Bloomberg further quantifies the narrowness by stating that only 10% of the S & P 500 companies have contributed to the advance since April.
The reasons for the current narrowness are primarily focused upon the massive proliferation of “zero day to expiration call options,” single stock levered ETFs, the massive amount of monies directed towards indexing, momentum-based trading where direction is the only variable of investment decision, and massive pressure as to not to underperform.

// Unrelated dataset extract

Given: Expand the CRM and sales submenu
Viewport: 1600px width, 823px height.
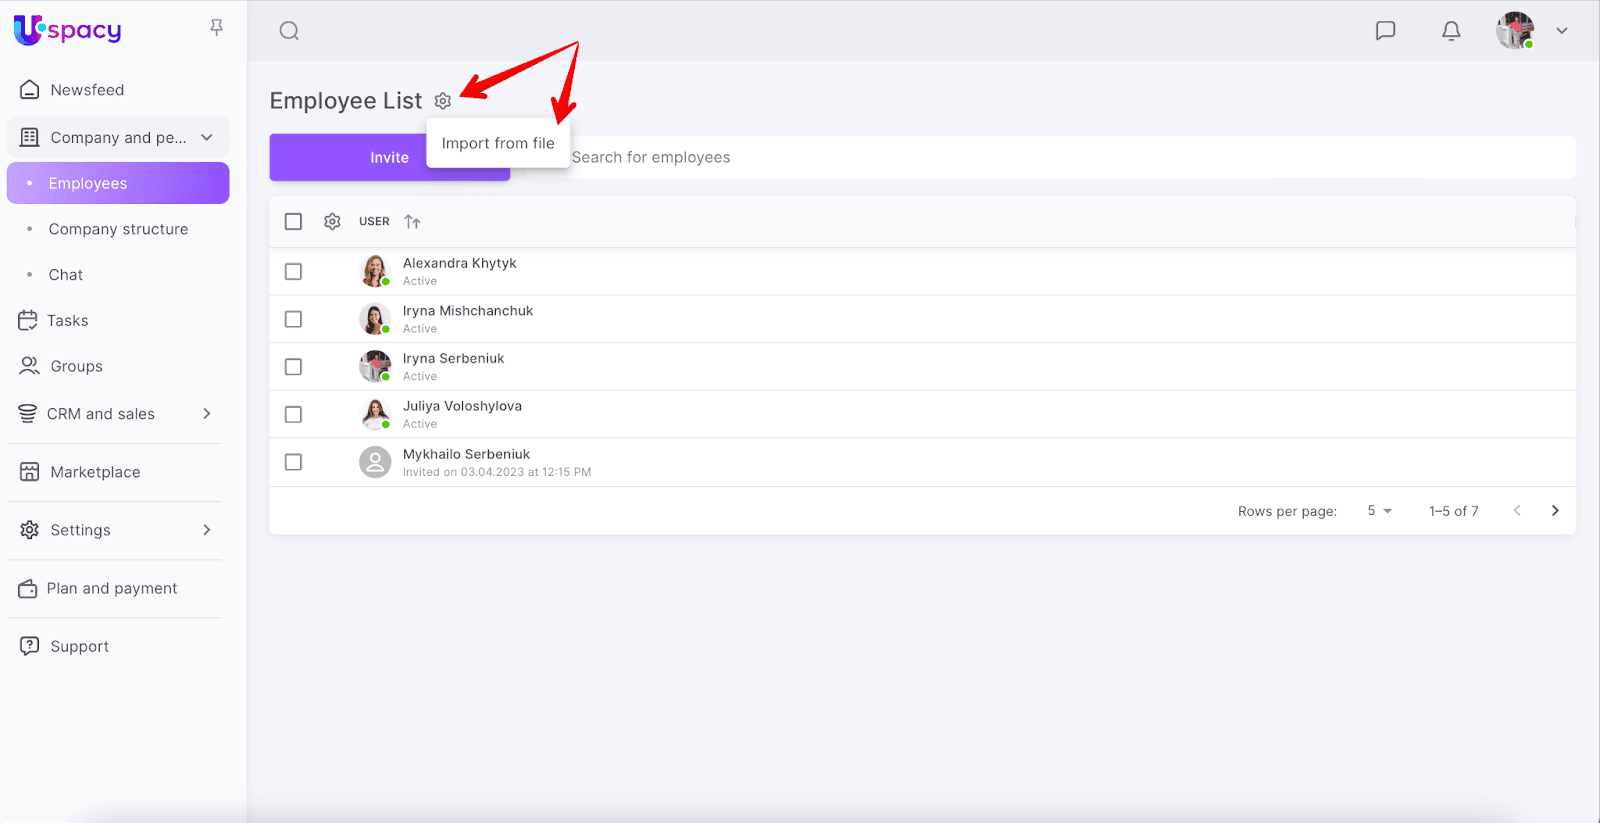Looking at the screenshot, I should (x=207, y=414).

The narrowness and concentration concerns are not new, however, each week/month they are appear to become more acute. All must remember the markets can remain irrational one day longer than one can remain solvent or sane. However everything ultimately reverts to the mean, the question is as to when.
Commenting about yesterday’s Treasury market, yields on the thirty-year benchmark and are again broaching 5%, following a rout in longer dated German and Japanese bonds. The $58 billion auction of three-year Treasury also drew “soft demand.” The yield curve steepened nominally.
What will happen today? Will all attention be again focused on tariffs or will upcoming earnings announcements become front and center?
Last night the foreign markets were mixed. London was up 0.21%, Paris up 1.31% and Frankfurt up 1.22%. China was down 0.14%, Japan up 0.33% and Hang Seng down 1.06%.
Futures are up about 0.25% as anxiety over tariffs is again at the fore front. The 10-year is of 2/32 to yield 4.41%.